近年、局地的な集中豪雨、いわゆる“ゲリラ豪雨”が世間を騒がせている。大規模な浸水被害を受けた地域があるのも、記憶に新しいだろう。天気自体を制御するのは難しいとしても、浸水などの水害に対して、増水を察知するなど予防的な対策はとれないのだろうか。
このほど明電舎が、IoT機器向けのLPWA(Low Power Wide Area)ネットワークを活用した、防災監視サービスの実証実験を、神奈川県厚木市で行うと発表した。IoTやLPWAを活用することで、どのような対策が取れるのだろうか。
計測技術や端末の通信技術などを担当した、明電舎 水・環境システム事業部 戦略企画部長の平井和行氏に、今回の実証実験の背景や狙いを聞いた。
培ってきた技術を生かしたい
――今回の実証実験に取り組むまでの背景を教えてください。
平井和行氏(以下、敬称略) 近年、集中豪雨、ゲリラ豪雨といった雨による浸水のリスクが高まってきました。それに対して国や自治体も何か対策を取らなければということで、2015(平成27)年度に水防法の改正がありました。水防法では、洪水や高潮の際にはまず状況を見ること、計ること、見える化することを謳っています。

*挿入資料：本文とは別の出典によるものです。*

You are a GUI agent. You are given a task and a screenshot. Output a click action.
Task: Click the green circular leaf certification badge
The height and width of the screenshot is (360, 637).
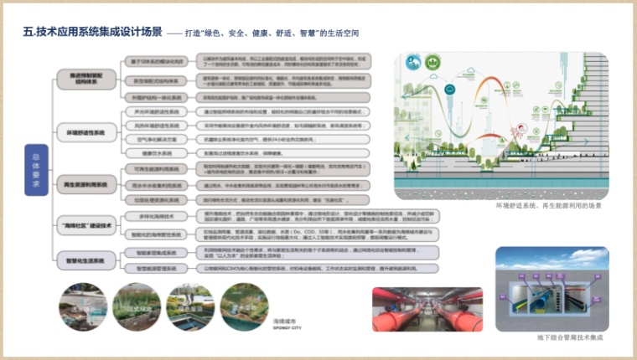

当社は重電メーカーとして、変圧器やモーター、発電機などといった単品から、上水道のプラント、下水処理場の機械を動かすための電気設備といったシステム製品まで、幅広く扱ってきました。その中で培ってきた、制御技術、計測技術、また通信技術などを、なんとか生かせないかということで、環境の分野、その浸水対策などに、提供を始めてきました。